◆ Zu lösende Aufgabe ◆
Bitte beantworte anhand des Textauszugs über Delivery Hero: Wie hoch war das Minus des Unternehmens im ersten Halbjahr?

◆ Textauszug ◆
--*--
Eine weitere Negativmeldung wurde von den Analysten hingegen positiv aufgenommen: Der Essenslieferdienst Delivery Hero hat im ersten Halbjahr ein Minus von gut 832 Millionen Euro gemacht – und damit deutlich weniger Verlust als bisher, nach knapp 1,5 Milliarden Euro Minus im Vorjahreszeitraum, berichtet das Manager Magazin.
Delivery Hero ist ein Paradebeispiel der Plattformökonomie und betreibt weltweit unter verschiedenen Markennamen Online-Bestelldienste, die Kunden an Restaurants vermitteln. Die Einnahmen sollen durch eine am Bestellumsatz orientierte Provision erzielt werden. "Der hartnäckig ausbleibende Gewinn ist die Dauerbaustelle von Delivery Hero", bemängelt die Wirtschaftswoche.
--*--
◆ Bereitgestellte Daten ◆
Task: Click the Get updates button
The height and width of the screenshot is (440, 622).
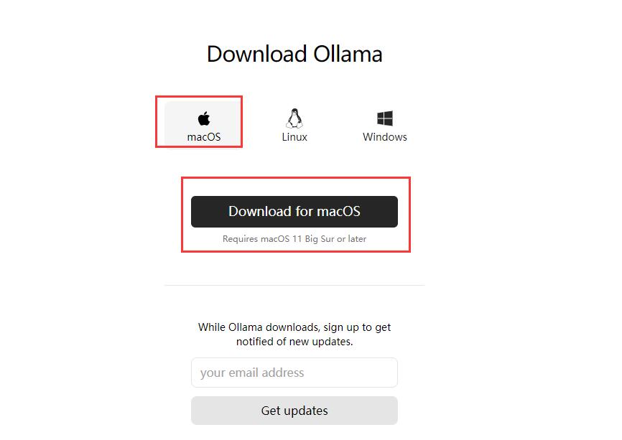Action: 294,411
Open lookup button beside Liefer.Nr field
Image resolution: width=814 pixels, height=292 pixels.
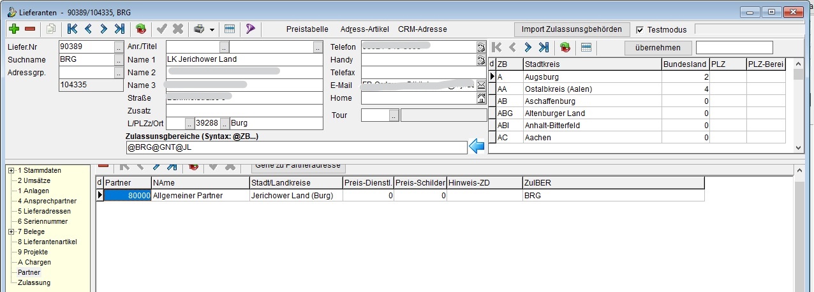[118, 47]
--*--
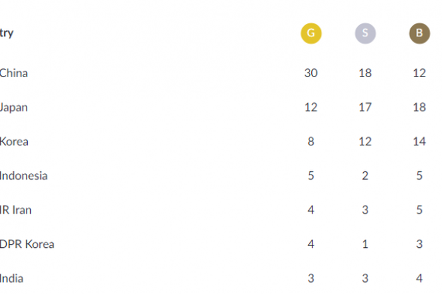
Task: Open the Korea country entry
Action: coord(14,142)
--*--
◆ Ergebnis der Übung ◆
Gut 832 Millionen Euro.